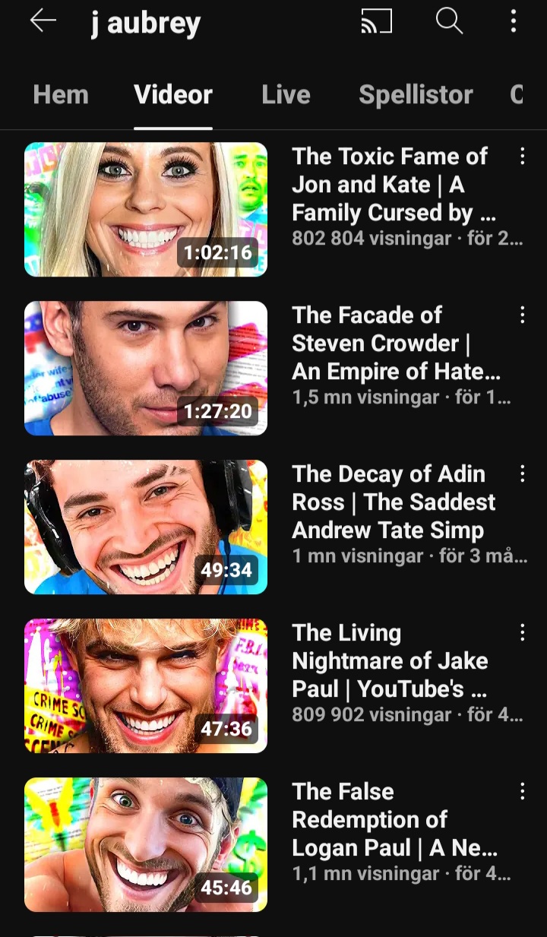Viewport: 547px width, 937px height.
Task: Switch to the Hem tab
Action: pos(61,95)
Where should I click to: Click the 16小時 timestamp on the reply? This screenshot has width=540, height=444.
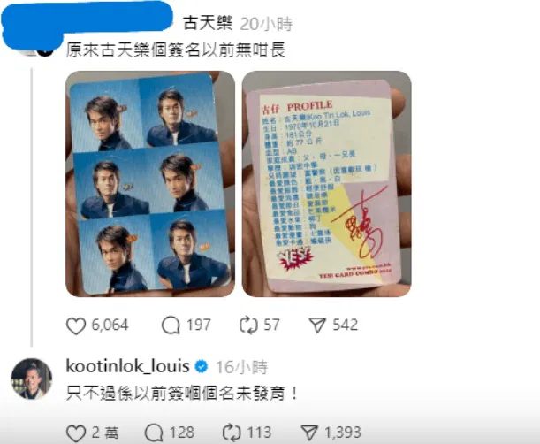(x=242, y=367)
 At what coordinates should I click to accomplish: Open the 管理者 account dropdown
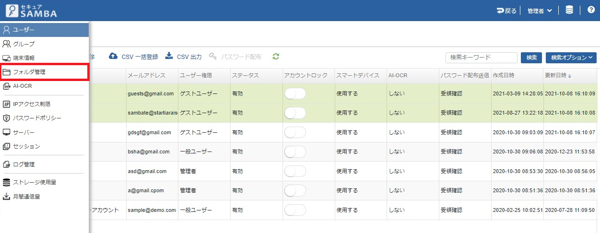click(539, 11)
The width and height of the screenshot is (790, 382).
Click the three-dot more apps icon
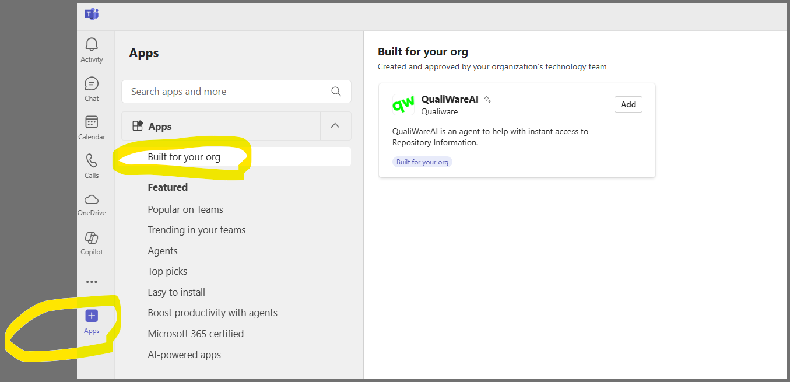point(92,282)
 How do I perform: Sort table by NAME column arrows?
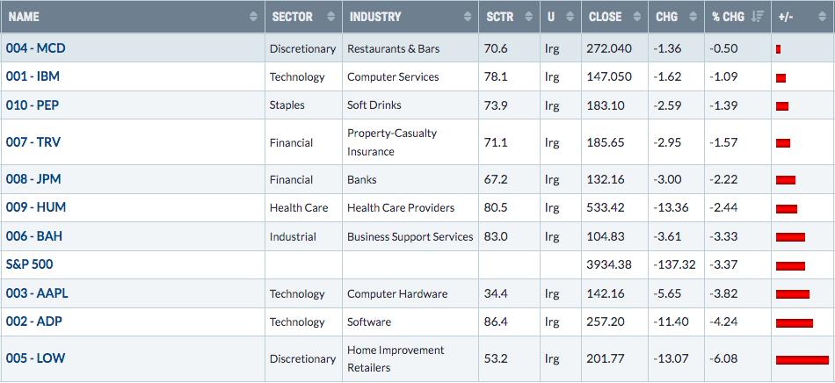point(253,17)
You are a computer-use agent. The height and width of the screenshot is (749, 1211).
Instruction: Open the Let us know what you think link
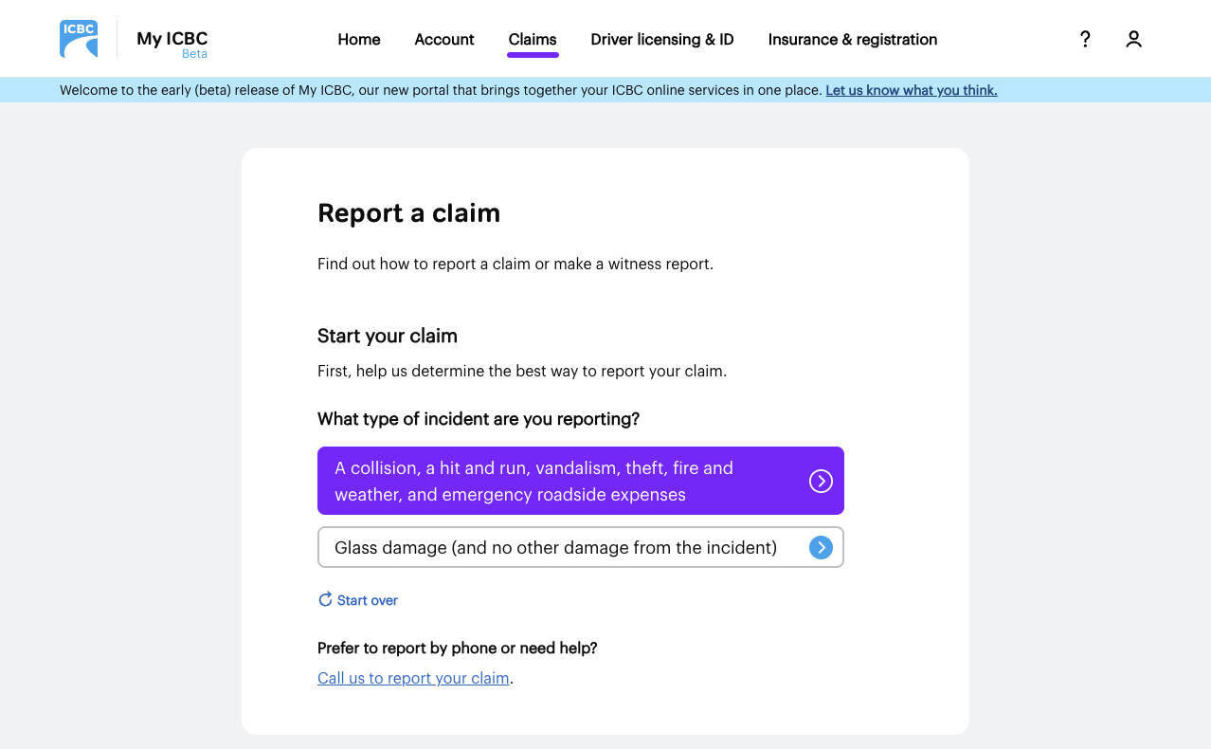point(911,90)
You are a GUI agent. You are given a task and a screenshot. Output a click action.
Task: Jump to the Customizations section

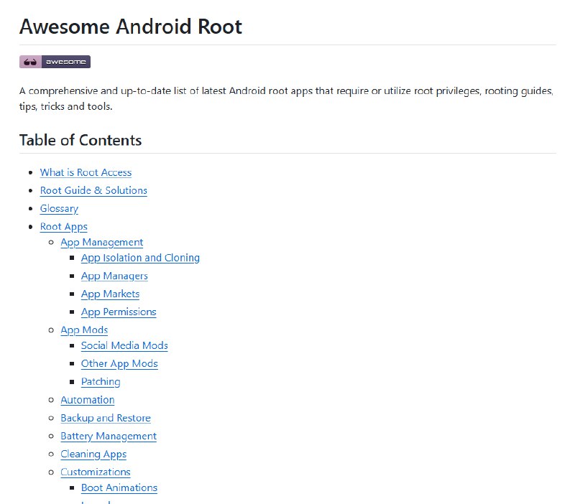[96, 472]
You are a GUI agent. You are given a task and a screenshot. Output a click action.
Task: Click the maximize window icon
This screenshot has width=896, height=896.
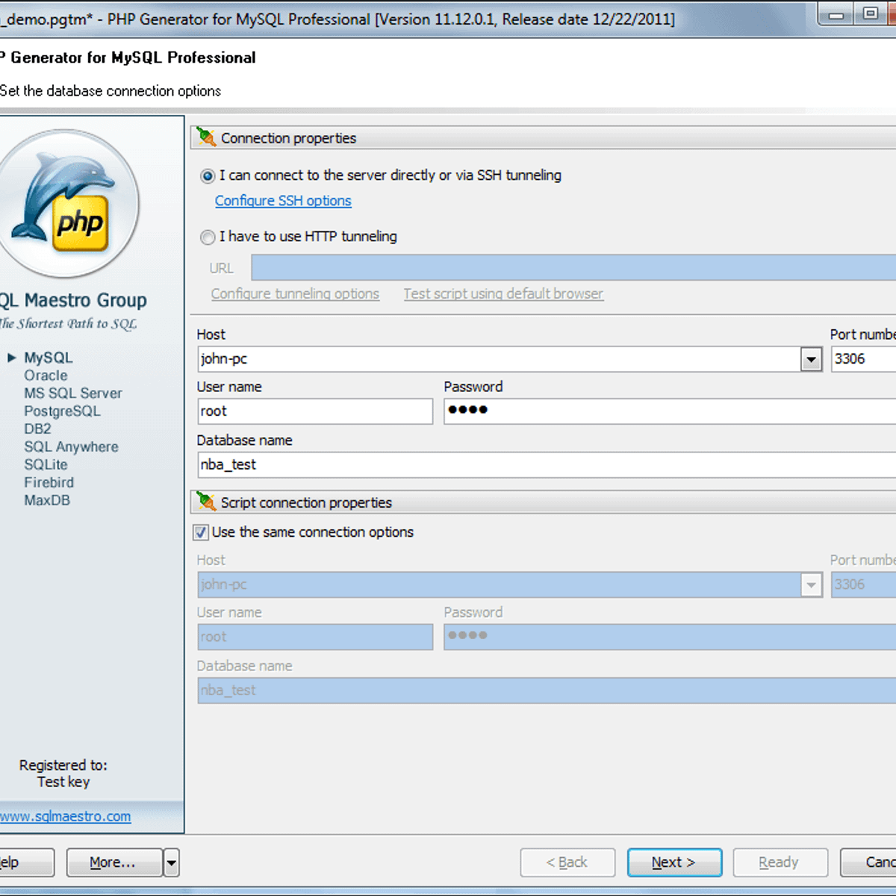click(871, 14)
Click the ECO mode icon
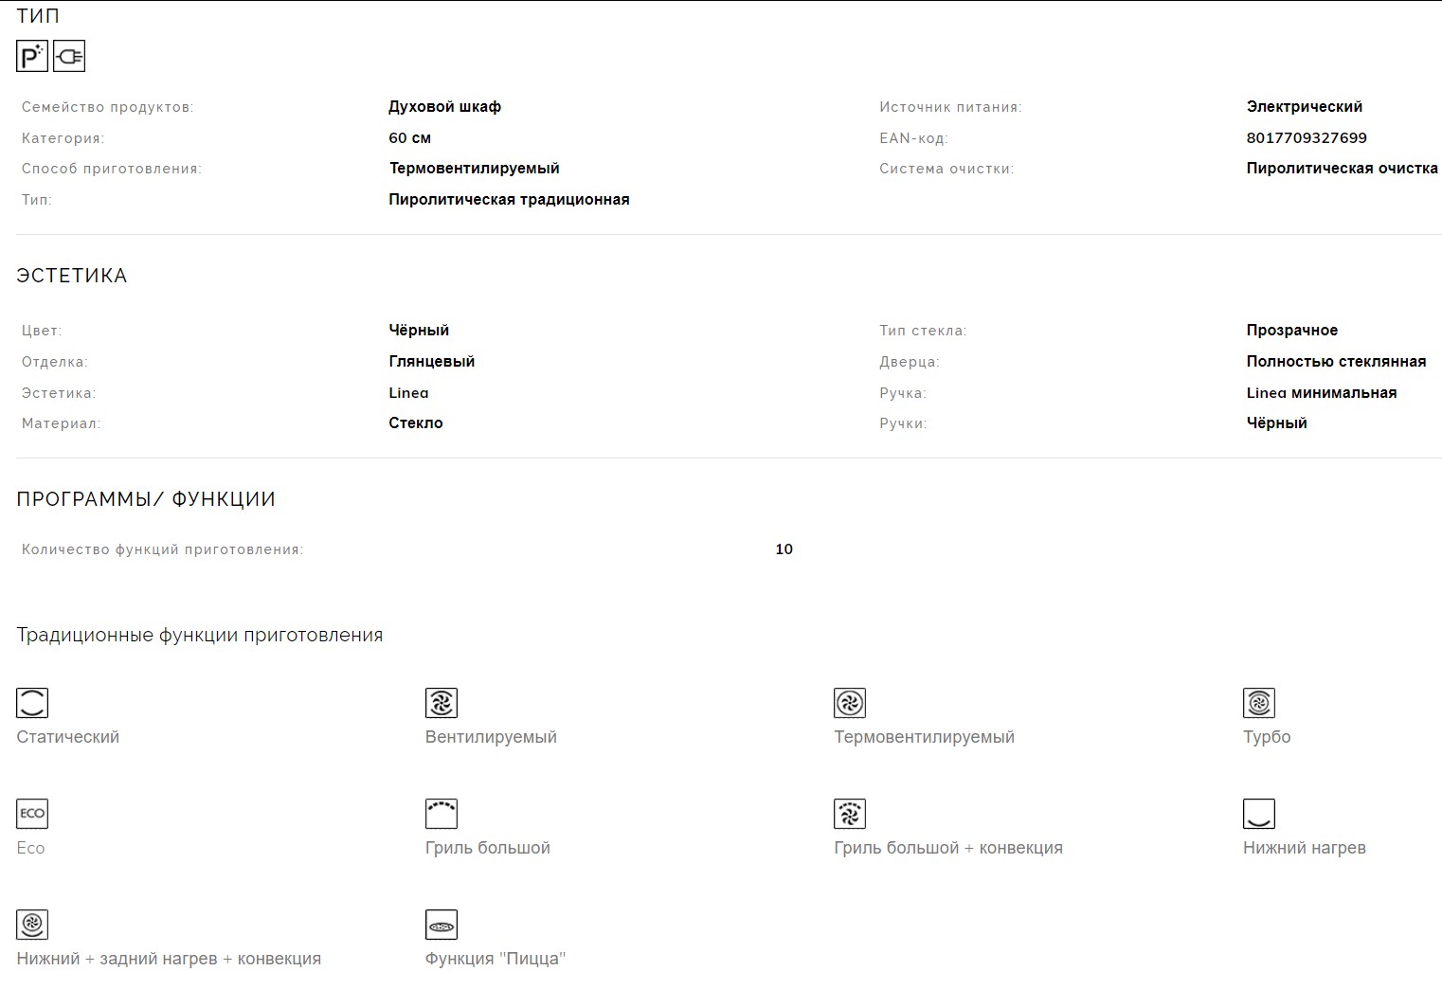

Your instructions
Find the line with "Where should I" in the entries above. Set down exactly every line from it up to and including the line with "The width and", images excluded.

Answer to this problem
Where should I click to: Click the 16小時 timestamp on the reply? This screenshot has width=540, height=444.
(x=242, y=367)
 At what coordinates should I click to accomplish: Open the 管理者 account dropdown
click(539, 11)
The width and height of the screenshot is (790, 382).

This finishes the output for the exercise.